(Beginning of DATA LISTING)

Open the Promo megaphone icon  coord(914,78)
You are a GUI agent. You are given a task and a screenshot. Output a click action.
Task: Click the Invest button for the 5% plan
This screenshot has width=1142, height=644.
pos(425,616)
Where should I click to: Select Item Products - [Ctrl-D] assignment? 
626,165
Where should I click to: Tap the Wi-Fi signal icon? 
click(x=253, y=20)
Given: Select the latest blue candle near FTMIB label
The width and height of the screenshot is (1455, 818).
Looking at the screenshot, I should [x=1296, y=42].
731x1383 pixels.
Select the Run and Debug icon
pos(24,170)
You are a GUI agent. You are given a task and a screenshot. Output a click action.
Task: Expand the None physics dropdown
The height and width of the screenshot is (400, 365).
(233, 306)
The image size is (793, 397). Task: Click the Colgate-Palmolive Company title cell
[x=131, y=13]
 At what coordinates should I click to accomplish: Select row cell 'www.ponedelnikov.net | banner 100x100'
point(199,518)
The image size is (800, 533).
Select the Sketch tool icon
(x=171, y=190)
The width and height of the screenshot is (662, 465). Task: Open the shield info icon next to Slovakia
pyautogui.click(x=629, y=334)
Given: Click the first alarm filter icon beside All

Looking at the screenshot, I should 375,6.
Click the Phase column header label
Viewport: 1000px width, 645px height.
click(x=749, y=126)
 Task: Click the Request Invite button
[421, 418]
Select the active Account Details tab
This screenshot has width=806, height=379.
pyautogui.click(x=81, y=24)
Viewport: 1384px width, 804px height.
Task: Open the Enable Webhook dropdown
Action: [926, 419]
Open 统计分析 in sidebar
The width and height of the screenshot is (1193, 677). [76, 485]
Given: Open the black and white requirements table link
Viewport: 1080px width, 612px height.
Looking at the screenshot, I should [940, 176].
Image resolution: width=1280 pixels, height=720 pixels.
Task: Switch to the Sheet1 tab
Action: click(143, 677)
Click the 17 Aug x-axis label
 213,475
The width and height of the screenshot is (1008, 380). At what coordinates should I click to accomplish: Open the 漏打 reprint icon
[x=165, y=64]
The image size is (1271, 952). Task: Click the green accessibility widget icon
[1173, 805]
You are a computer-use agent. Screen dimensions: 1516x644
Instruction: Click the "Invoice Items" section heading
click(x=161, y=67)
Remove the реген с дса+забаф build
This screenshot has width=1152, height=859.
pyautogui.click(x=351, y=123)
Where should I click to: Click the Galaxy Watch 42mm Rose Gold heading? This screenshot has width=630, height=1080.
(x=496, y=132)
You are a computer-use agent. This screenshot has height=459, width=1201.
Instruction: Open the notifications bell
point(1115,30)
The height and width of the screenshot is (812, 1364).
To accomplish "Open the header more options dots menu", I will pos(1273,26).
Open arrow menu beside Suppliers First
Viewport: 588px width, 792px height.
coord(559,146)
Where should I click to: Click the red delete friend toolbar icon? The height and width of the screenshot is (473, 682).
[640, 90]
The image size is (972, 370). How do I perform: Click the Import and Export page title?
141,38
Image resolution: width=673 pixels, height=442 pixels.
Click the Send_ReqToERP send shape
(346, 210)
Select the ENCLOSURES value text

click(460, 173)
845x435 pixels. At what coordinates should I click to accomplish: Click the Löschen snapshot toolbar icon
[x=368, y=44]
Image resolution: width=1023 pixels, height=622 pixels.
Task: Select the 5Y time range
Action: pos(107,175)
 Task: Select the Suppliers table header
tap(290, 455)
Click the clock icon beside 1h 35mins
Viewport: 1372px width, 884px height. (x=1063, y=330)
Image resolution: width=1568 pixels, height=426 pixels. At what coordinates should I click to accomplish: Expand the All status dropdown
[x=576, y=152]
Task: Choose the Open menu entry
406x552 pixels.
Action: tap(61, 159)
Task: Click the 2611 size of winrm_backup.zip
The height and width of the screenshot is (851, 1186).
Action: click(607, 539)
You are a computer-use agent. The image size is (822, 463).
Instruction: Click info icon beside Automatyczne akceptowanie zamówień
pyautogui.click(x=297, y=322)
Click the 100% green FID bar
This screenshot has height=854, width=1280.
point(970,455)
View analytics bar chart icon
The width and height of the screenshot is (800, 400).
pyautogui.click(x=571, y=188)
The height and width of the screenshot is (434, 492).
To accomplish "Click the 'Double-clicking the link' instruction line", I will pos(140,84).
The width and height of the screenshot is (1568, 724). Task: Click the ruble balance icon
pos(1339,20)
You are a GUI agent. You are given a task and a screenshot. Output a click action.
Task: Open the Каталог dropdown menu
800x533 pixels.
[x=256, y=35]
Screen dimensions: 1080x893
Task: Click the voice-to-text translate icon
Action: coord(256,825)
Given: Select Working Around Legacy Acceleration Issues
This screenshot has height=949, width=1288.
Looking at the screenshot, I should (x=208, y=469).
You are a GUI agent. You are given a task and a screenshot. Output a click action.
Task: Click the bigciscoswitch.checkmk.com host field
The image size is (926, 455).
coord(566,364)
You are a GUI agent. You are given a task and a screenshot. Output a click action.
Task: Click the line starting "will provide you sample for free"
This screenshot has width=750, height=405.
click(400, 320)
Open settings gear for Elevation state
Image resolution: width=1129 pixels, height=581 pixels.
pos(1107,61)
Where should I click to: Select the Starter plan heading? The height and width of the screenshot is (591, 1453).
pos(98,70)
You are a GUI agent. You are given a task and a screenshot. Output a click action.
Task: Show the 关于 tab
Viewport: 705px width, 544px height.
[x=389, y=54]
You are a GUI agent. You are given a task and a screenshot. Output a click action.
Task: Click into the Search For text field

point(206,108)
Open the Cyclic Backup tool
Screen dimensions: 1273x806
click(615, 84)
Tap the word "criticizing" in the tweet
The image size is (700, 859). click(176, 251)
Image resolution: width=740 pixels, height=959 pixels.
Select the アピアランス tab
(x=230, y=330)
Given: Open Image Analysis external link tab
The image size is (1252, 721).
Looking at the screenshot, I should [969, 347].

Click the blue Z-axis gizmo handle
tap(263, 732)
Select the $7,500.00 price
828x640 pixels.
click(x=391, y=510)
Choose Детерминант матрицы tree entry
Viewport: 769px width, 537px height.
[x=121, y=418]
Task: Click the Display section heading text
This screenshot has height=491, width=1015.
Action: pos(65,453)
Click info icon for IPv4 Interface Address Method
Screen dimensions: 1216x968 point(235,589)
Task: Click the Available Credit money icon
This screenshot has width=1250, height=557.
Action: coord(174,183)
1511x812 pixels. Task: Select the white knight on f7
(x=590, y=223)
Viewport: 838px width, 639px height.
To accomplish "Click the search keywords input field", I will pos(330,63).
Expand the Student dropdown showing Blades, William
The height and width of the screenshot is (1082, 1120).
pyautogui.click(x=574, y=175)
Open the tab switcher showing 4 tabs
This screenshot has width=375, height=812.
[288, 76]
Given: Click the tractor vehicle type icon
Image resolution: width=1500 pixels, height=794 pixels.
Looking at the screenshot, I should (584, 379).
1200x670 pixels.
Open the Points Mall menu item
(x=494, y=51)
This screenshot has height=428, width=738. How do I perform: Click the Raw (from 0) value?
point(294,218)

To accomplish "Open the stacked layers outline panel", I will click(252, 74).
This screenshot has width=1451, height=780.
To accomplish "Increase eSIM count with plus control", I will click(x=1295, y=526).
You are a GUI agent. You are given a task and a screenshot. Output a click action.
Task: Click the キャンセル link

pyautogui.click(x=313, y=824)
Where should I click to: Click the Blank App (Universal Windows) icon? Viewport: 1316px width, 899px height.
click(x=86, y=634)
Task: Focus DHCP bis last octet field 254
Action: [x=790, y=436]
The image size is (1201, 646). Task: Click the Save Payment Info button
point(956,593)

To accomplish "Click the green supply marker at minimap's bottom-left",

(End of DATA LISTING)

Give back every entry exactly.

RESPONSE
Open the Promo megaphone icon  coord(914,78)
You are a GUI agent. You are given a task and a screenshot. Output a click action.
Task: Click the Invest button for the 5% plan
This screenshot has width=1142, height=644.
pos(425,616)
Where should I click to: Select Item Products - [Ctrl-D] assignment? 
626,165
Where should I click to: Tap the Wi-Fi signal icon? 
click(x=253, y=20)
Given: Select the latest blue candle near FTMIB label
The width and height of the screenshot is (1455, 818).
Looking at the screenshot, I should [x=1296, y=42].
731x1383 pixels.
Select the Run and Debug icon
pos(24,170)
You are a GUI agent. You are given a task and a screenshot. Output a click action.
Task: Expand the None physics dropdown
The height and width of the screenshot is (400, 365).
(233, 306)
The image size is (793, 397). Task: Click the Colgate-Palmolive Company title cell
[x=131, y=13]
 At what coordinates should I click to accomplish: Select row cell 'www.ponedelnikov.net | banner 100x100'
point(199,518)
The image size is (800, 533).
Select the Sketch tool icon
(x=171, y=190)
The width and height of the screenshot is (662, 465). Task: Open the shield info icon next to Slovakia
pyautogui.click(x=629, y=334)
Given: Click the first alarm filter icon beside All

Looking at the screenshot, I should 375,6.
Click the Phase column header label
Viewport: 1000px width, 645px height.
click(x=749, y=126)
 Task: Click the Request Invite button
[421, 418]
Select the active Account Details tab
This screenshot has width=806, height=379.
pyautogui.click(x=81, y=24)
Viewport: 1384px width, 804px height.
Task: Open the Enable Webhook dropdown
Action: [926, 419]
Open 统计分析 in sidebar
The width and height of the screenshot is (1193, 677). [76, 485]
Given: Open the black and white requirements table link
Viewport: 1080px width, 612px height.
Looking at the screenshot, I should [940, 176].
Image resolution: width=1280 pixels, height=720 pixels.
Task: Switch to the Sheet1 tab
Action: click(143, 677)
Click the 17 Aug x-axis label
 213,475
The width and height of the screenshot is (1008, 380). At what coordinates should I click to accomplish: Open the 漏打 reprint icon
[x=165, y=64]
The image size is (1271, 952). Task: Click the green accessibility widget icon
[1173, 805]
You are a computer-use agent. Screen dimensions: 1516x644
Instruction: Click the "Invoice Items" section heading
click(x=161, y=67)
Remove the реген с дса+забаф build
This screenshot has width=1152, height=859.
pyautogui.click(x=351, y=123)
Where should I click to: Click the Galaxy Watch 42mm Rose Gold heading? This screenshot has width=630, height=1080.
(x=496, y=132)
You are a computer-use agent. This screenshot has height=459, width=1201.
Instruction: Open the notifications bell
point(1115,30)
The height and width of the screenshot is (812, 1364).
To accomplish "Open the header more options dots menu", I will pos(1273,26).
Open arrow menu beside Suppliers First
Viewport: 588px width, 792px height.
coord(559,146)
Where should I click to: Click the red delete friend toolbar icon? The height and width of the screenshot is (473, 682).
[640, 90]
The image size is (972, 370). How do I perform: Click the Import and Export page title?
141,38
Image resolution: width=673 pixels, height=442 pixels.
Click the Send_ReqToERP send shape
(346, 210)
Select the ENCLOSURES value text

click(460, 173)
845x435 pixels. At what coordinates should I click to accomplish: Click the Löschen snapshot toolbar icon
[x=368, y=44]
Image resolution: width=1023 pixels, height=622 pixels.
Task: Select the 5Y time range
Action: pos(107,175)
 Task: Select the Suppliers table header
tap(290, 455)
Click the clock icon beside 1h 35mins
Viewport: 1372px width, 884px height. (x=1063, y=330)
Image resolution: width=1568 pixels, height=426 pixels. At what coordinates should I click to accomplish: Expand the All status dropdown
[x=576, y=152]
Task: Choose the Open menu entry
406x552 pixels.
Action: tap(61, 159)
Task: Click the 2611 size of winrm_backup.zip
The height and width of the screenshot is (851, 1186).
Action: click(607, 539)
You are a computer-use agent. The image size is (822, 463).
Instruction: Click info icon beside Automatyczne akceptowanie zamówień
pyautogui.click(x=297, y=322)
Click the 100% green FID bar
This screenshot has height=854, width=1280.
point(970,455)
View analytics bar chart icon
The width and height of the screenshot is (800, 400).
pyautogui.click(x=571, y=188)
The height and width of the screenshot is (434, 492).
To accomplish "Click the 'Double-clicking the link' instruction line", I will pos(140,84).
The width and height of the screenshot is (1568, 724). Task: Click the ruble balance icon
pos(1339,20)
You are a GUI agent. You are given a task and a screenshot. Output a click action.
Task: Open the Каталог dropdown menu
800x533 pixels.
[x=256, y=35]
Screen dimensions: 1080x893
Task: Click the voice-to-text translate icon
Action: coord(256,825)
Given: Select Working Around Legacy Acceleration Issues
This screenshot has height=949, width=1288.
Looking at the screenshot, I should (x=208, y=469).
You are a GUI agent. You are given a task and a screenshot. Output a click action.
Task: Click the bigciscoswitch.checkmk.com host field
The image size is (926, 455).
coord(566,364)
You are a GUI agent. You are given a task and a screenshot. Output a click action.
Task: Click the line starting "will provide you sample for free"
This screenshot has width=750, height=405.
click(400, 320)
Open settings gear for Elevation state
Image resolution: width=1129 pixels, height=581 pixels.
pos(1107,61)
Where should I click to: Select the Starter plan heading? The height and width of the screenshot is (591, 1453).
pos(98,70)
You are a GUI agent. You are given a task and a screenshot. Output a click action.
Task: Show the 关于 tab
Viewport: 705px width, 544px height.
[x=389, y=54]
You are a GUI agent. You are given a task and a screenshot. Output a click action.
Task: Click into the Search For text field

point(206,108)
Open the Cyclic Backup tool
Screen dimensions: 1273x806
click(615, 84)
Tap the word "criticizing" in the tweet
The image size is (700, 859). click(176, 251)
Image resolution: width=740 pixels, height=959 pixels.
Select the アピアランス tab
(x=230, y=330)
Given: Open Image Analysis external link tab
The image size is (1252, 721).
Looking at the screenshot, I should [969, 347].

Click the blue Z-axis gizmo handle
tap(263, 732)
Select the $7,500.00 price
828x640 pixels.
click(x=391, y=510)
Choose Детерминант матрицы tree entry
Viewport: 769px width, 537px height.
[x=121, y=418]
Task: Click the Display section heading text
This screenshot has height=491, width=1015.
Action: pos(65,453)
Click info icon for IPv4 Interface Address Method
Screen dimensions: 1216x968 point(235,589)
Task: Click the Available Credit money icon
This screenshot has width=1250, height=557.
Action: coord(174,183)
1511x812 pixels. Task: Select the white knight on f7
(x=590, y=223)
Viewport: 838px width, 639px height.
To accomplish "Click the search keywords input field", I will pos(330,63).
Expand the Student dropdown showing Blades, William
The height and width of the screenshot is (1082, 1120).
pyautogui.click(x=574, y=175)
Open the tab switcher showing 4 tabs
This screenshot has width=375, height=812.
[288, 76]
Given: Click the tractor vehicle type icon
Image resolution: width=1500 pixels, height=794 pixels.
Looking at the screenshot, I should (584, 379).
1200x670 pixels.
Open the Points Mall menu item
(x=494, y=51)
This screenshot has height=428, width=738. How do I perform: Click the Raw (from 0) value?
point(294,218)

To accomplish "Open the stacked layers outline panel", I will click(252, 74).
This screenshot has width=1451, height=780.
To accomplish "Increase eSIM count with plus control", I will click(x=1295, y=526).
You are a GUI agent. You are given a task and a screenshot. Output a click action.
Task: Click the キャンセル link

pyautogui.click(x=313, y=824)
Where should I click to: Click the Blank App (Universal Windows) icon? Viewport: 1316px width, 899px height.
click(x=86, y=634)
Task: Focus DHCP bis last octet field 254
Action: [x=790, y=436]
The image size is (1201, 646). Task: Click the Save Payment Info button
point(956,593)

To accomplish "Click the green supply marker at minimap's bottom-left",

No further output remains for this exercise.